La Chambre des officiers, le courage de vivre

Le livre a été un best-seller. La Chambre des officiers de Marc Dugain est un hommage de l’auteur à son grand-père, ancien combattant de 14-18, défiguré par un obus. On les a appelés les gueules cassées et leurs destins, leurs vies ont été une succession de souffrances morales, physiques, marqués à jamais dans leur chair, faisant souvent figures de monstres dont on évitait le regard. En adaptant en BD ce roman, Philippe Charlot au scénario, Alain Grand au dessin montre le long combat que vont affronter bien après les tranchées avec un courage inouï ces blessés de la face et de la tête. Et aussi paradoxalement les progrès que la médecine réparatrice va faire face à ces blessures inimaginables. A chaque guerre, la médecine contrainte et forcée, invente, progresse et sauve de plus en plus de vies. Aujourd’hui toujours et et encore. Cet album a été réalisé avec le concours du Service de Santé des armées et l’École du Val-de-Grâce dont on ne dira jamais assez les grandes qualités médicales, humaines, leur abnégation sur les champs de bataille au péril de leurs vies pour sauver celles de leurs frères d’arme.

La Chambre des officiers

Le lieutenant Adrien Fournier commande un détachement de reconnaissance. La grande guerre commence par une salve d’obus qui va tuer ses hommes, le blesser grièvement. Quand il se réveille le chirurgien décrit par le détail son visage éclaté, plus de nez, de bouche, une bouillie. Il aurait mieux valu qu’il meure. Mais les médecins ne vont pas renoncer et Fournier est dirigé vers le Val-de-Grâce où il le premier à être hospitalisé dans la chambre des officiers blessés de la face. Pas de miroirs, des grilles aux fenêtres pour éviter les suicides.

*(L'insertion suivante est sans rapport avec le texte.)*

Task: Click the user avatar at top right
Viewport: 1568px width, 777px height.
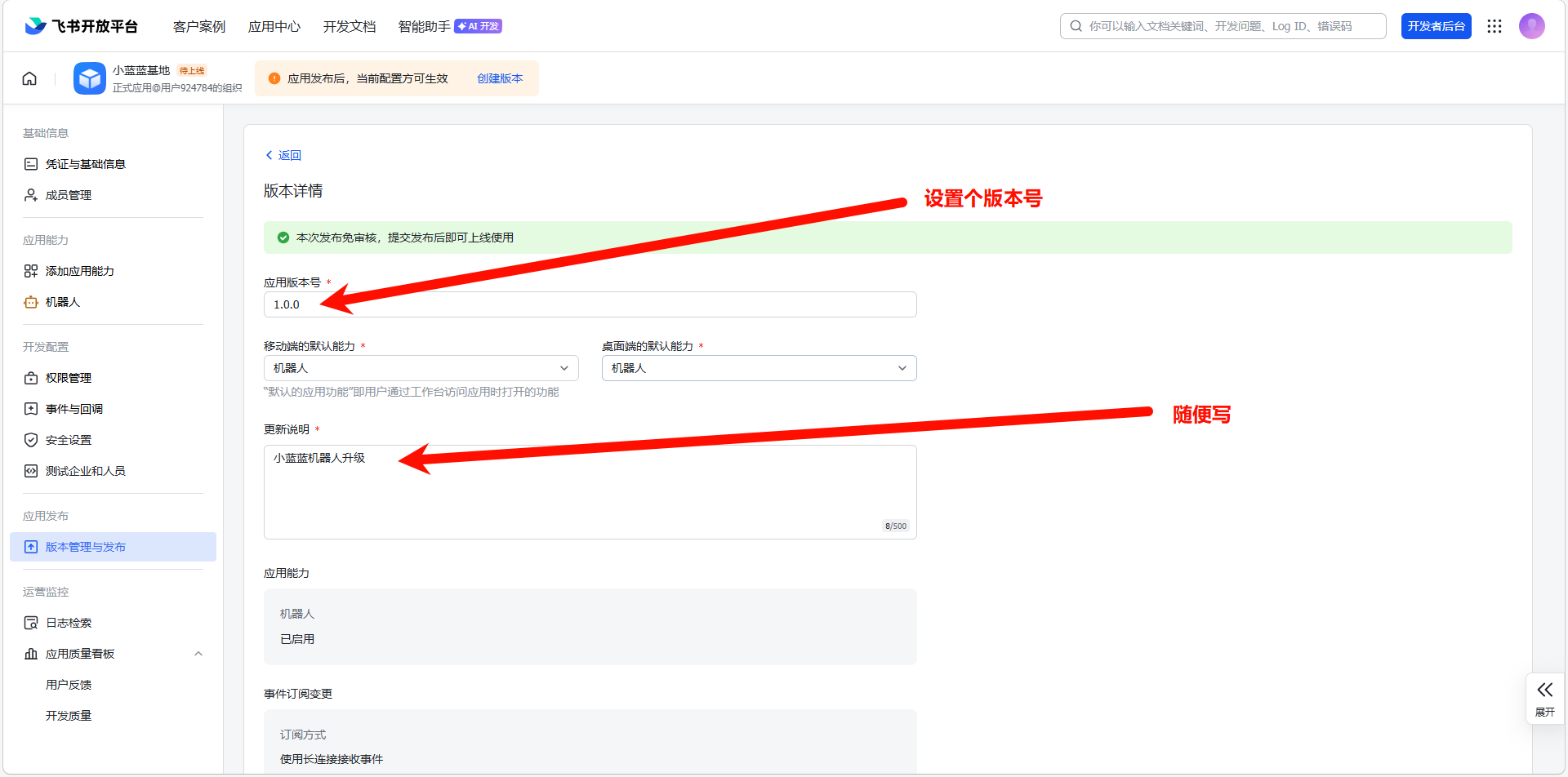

Il va devoir tout réapprendre Fournier, manger, boire avec des instruments et il se souvient de son départ à la guerre, sa rencontre avec la jolie Clémence, leur brève liaison. Maintenant il souffre, fait peur à son meilleur ami, a menti à sa famille sur ses blessures. Les opérations s’enchaînent, on reconstruit Adrien qui se lève, rencontre un ministre imbécile et finit par affronter la réalité d’une glace qui lui renvoie la vérité. Il est au bord du gouffre et pourtant résiste.

La Chambre des officiers

Il va y avoir les copains, ou ceux qui vont le devenir, qui vont partager peine et douleur, le pilote défiguré, le cavalier borgne à la bouche bloquée sans menton, la jeune infirmière du front au visage mutilé. Ils s’aideront, passeront des années dans les hôpitaux, se soutiendront à jamais unis même si parfois ils dérangent, témoins dans leur chair des horreurs de la guerre. La Chambre des officiers est un remarquable témoignage. La BD est restée très proche du roman avec des extraits de textes qui scandent les chapitres. Des soldats blessés comme Adrien Fournier il y en a encore de nos jours. Le dessin est réaliste sans outrance. Horreur et humour, envie de vivre aussi qui est une bonne thérapie. Ce ne sera pas pourtant la der des ders. La Chambre des officiers (le film qui en a été tiré est excellent) est une leçon sans pareille d’humilité et de grandeur d’âme. A mon grand-père Fernand qui a bercé ma jeunesse, au crâne enfoncé par les crosses allemandes en 1916, blessé de la face, à mon grand-oncle le professeur Émile Jeanbrau qui réussit la première transfusion sanguine en octobre 1914.